#### TEXTE FOURNI:
L’édition princeps du traité de l'Arche Mystique de Richard de Saint-Victor (1494)

C’est en 1108 que Guillaume de Champeaux abandonne la direction de l’école cathédrale de Paris pour mener avec quelques étudiants une vie d’ermite sur les pentes alors désertes de la Montagne Sainte-Geneviève.  En quelques dizaines d’années, le groupe des écoliers se constitue en une abbaye de chanoines réguliers, l’abbaye de Saint Victor, dont le rayonnement fut l’un des plus remarquables de tout l’occident médiéval.

La première page de De Arca Mystica - 1494


L’abbaye fournira une longue lignée de Maitres, dont Hugues, Adam, André et Richard de Saint Victor. Hugues, dont l’oncle avait été un disciple de Guillaume de Champeaux, est celui qui rapporta à l’abbaye des reliques de St Victor de Marseille. Il a fortement marqué les hommes de son temps par l’étendue de ses connaissances. Il recommandait à ses disciples de tout apprendre parce que rien n'est inutile : « Apprends tout, tu verras ensuite que rien n'est superflu ; une science réduite n'a rien qui plaise.» disait-il.

Parmi ses disciples, Richard suivit le précepte de son maitre et apprit beaucoup de choses, dans des domaines très variés : La spiritualité, bien sûr, mais aussi la poésie et la musique, la philosophie et même l’histoire et la géographie comme le prouve le Liber Exceptionum qui a été copié durant tout le Moyen Âge. Il sera l’un des théologiens les plus représentatifs de l'école de Saint Victor, ouverte sur la pluralité des disciplines.

Nous savons peu de choses sur Richard de Saint Victor, comme souvent pour les figures de cette époque lointaine. Il serait né en Écosse, à moins que ce ne soit en Angleterre ou en Irlande, vers 1110.  En 1163 il devint prieur de l'abbaye de Saint-Victor, où il mourut en 1173. C’est à Jean de Toulouse, lui aussi chanoine de Saint-Victor, que nous devons les seuls éléments biographiques connus, grâce à une notice intitulée Richardi cononici et prioris Sancti Victoris parisiensis vita ex libro V antiquitatum ejusdem Ecclesiæ, publiée pour la première fois en 1650, en tête des éditions de l'œuvre de Richard. Elle fut sans doute tirée des archives de l’abbaye, alors préservées, mais elle manque de détail.

C’est dans l'exégèse que ses contemporains appréciaient le plus les talents de Richard de Saint Victor. Il a laissé nombre de commentaires bibliques, où il met en œuvre des méthodes d'interprétation inspirées de Hugues, son prédécesseur. On lui attribue trente-trois œuvres classées en trois groupes : Les Écrits exégétiques, les Écrits théologiques et les Mélanges., l'ouvrage le plus célèbre étant son De Trinitate (De la Trinité).


 Sur la page de titre, un possesseur du XVIème siècle a mentionné : « Je suis à Heinrich Veltman, de Rhena, Westphalie »

#### DONNÉES ENREGISTRÉES:
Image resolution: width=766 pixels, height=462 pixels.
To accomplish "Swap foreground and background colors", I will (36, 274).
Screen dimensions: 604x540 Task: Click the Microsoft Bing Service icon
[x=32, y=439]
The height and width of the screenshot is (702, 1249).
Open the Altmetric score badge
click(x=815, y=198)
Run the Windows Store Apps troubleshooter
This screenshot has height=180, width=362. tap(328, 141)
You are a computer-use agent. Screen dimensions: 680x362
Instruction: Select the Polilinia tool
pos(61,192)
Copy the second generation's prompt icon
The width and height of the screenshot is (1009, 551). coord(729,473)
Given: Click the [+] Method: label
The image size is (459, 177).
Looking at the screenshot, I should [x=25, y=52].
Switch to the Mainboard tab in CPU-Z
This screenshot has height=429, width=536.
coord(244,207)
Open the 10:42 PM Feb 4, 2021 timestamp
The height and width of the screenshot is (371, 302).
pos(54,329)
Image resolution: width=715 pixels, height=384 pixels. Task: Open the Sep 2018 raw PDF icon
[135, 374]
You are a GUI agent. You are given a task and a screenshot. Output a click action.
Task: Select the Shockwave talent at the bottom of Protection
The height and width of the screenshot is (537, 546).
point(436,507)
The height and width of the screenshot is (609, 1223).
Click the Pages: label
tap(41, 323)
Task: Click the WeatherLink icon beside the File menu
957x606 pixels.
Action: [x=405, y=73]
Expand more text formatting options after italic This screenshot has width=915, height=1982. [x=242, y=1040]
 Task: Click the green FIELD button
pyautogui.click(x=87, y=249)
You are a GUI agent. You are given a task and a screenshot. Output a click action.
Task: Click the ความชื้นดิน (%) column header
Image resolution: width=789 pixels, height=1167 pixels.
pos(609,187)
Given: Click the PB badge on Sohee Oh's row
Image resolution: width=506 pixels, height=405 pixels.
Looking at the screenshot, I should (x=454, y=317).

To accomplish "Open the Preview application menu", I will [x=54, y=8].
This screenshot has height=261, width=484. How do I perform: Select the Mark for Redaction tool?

#### DÉFI:
Pouvez-vous résumer le texte fourni en deux phrases ? Seul le texte fourni doit servir de source.

#### RÉSULTAT OBTENU:
Née du petit groupe d'étudiants avec lequel Guillaume de Champeaux se retira en 1108 sur la Montagne Sainte-Geneviève, l'abbaye de Saint-Victor a fourni une longue lignée de maîtres, dont Hugues, qui recommandait de tout apprendre, et Richard, qui suivit ce précepte dans des domaines très variés. Né vers 1110 en Écosse, en Angleterre ou en Irlande, Richard devint prieur de l'abbaye en 1163 et y mourut en 1173 ; ses contemporains appréciaient surtout ses talents d'exégète, et on lui attribue trente-trois œuvres, dont la plus célèbre est le De Trinitate.